Now your donors will have a checklist when evaluating any proposal, and those will vary from organisation to organisation. But there are always three broad things to consider when identifying a project - value, capacity and support.
What do we mean by value?
What we are saying is that it has to be something decision makers consider to be important.
It means that solving this problem is going to bring significant value to the country, region or project area. The problem you have identified has to be, in today's development context, aligned with either a global, regional or national priority.
This means that addressing the issue will contribute towards the country achieving a development milestone - for example something in the national development plan - or a Sustainable Development Goal, such as poverty eradication, improved food security or inclusive education. This is where the impact of your project aligns with the shared objectives of other development organisations.
So, if your planned intervention isn't aligned with the shared goals of other development actors such as donors and governments, , you may want to take a step back and see if there is actually a credible link between the project's outcome and those shared goals at country and global level.
Some donors will work closely with their partners to build their capacity to deliver results. But if you are approaching a new donor for support, they still have to be convinced you can 'walk the walk'.
Does your team have the capacity and skills to address the issue? Can you mobilise quickly? Can you do it better than others? In short, is this something you are good at?
Perhaps your organisation has some unique attributes. What is it that sets you apart? Perhaps you have skills in working in emergency situations, mobilising communities or working in conflict areas.
What sort of reputation do you have that makes your team the right one for addressing this issue?

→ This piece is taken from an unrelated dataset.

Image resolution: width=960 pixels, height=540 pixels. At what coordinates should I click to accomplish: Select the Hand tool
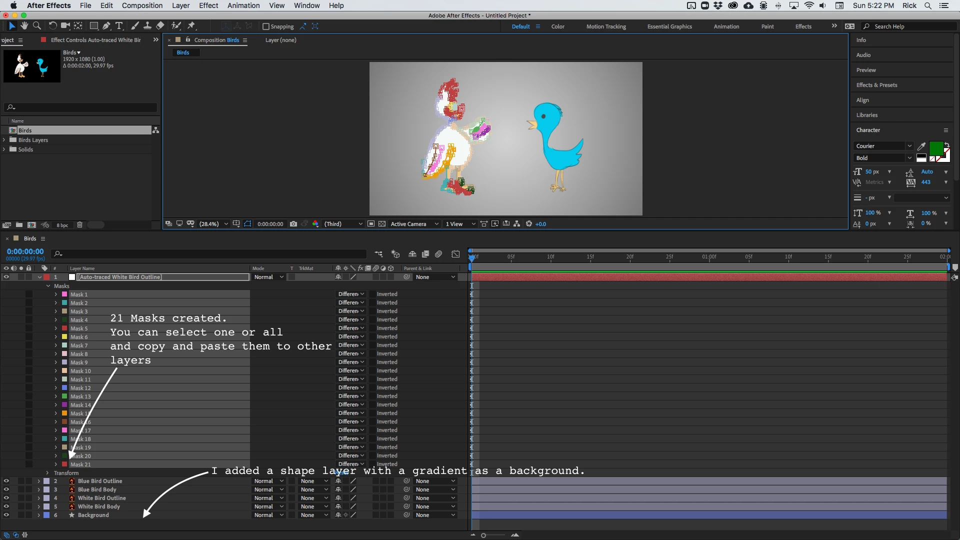[x=24, y=26]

Are you perceived as neutral (great if working in conflict areas), or have some other kind of unique reputation. When you think of MSF, Amnesty International, Save the Children, UNHCR or the Red Cross - what comes to mind?
Let's look at support. Let's start internally - is the issue / project in line with your own mandate, the reason your organisation exists? That's internal support.
And what about relations with Government - can you count on their support and the support of other organisations? What about other decision-makers and those with power and resources? You may have the best project plan ever, but donors want to see those plans coordinated with the plans of others. (Think football: a team full of centre forwards isn't going to work.)
So if your project ticks all the boxes and you are taking it to the right donors, congratulations! You've got yourself a strategic priority.
But what if you are missing something? If support is absent, work on creating that - network, research, explore, and see how you can coordinate your efforts with others and build that support.
If you have support and the project offers value but your skills / capacity aren't up to it, don't give up too quickly. Partners can provide the capacity we may lack, and we can build our own. After all, the organisations that have been thriving a long time have changed over time - their purpose, relevance and capacity. For example, Save the Children was started by two sisters in 1919 to provide food aid to children in Germany and Austria-Hungary after World War I. Austria-Hungary doesn't exist anymore - but Save the Children does.
And what if you do have support and capacity, but the project doesn't offer any value? If the problem it addresses doesn't match national development goals or is seen as unimportant by donors?
Then you may want to identify a project that actually aligns with what donors actually want - and one that delivers development results.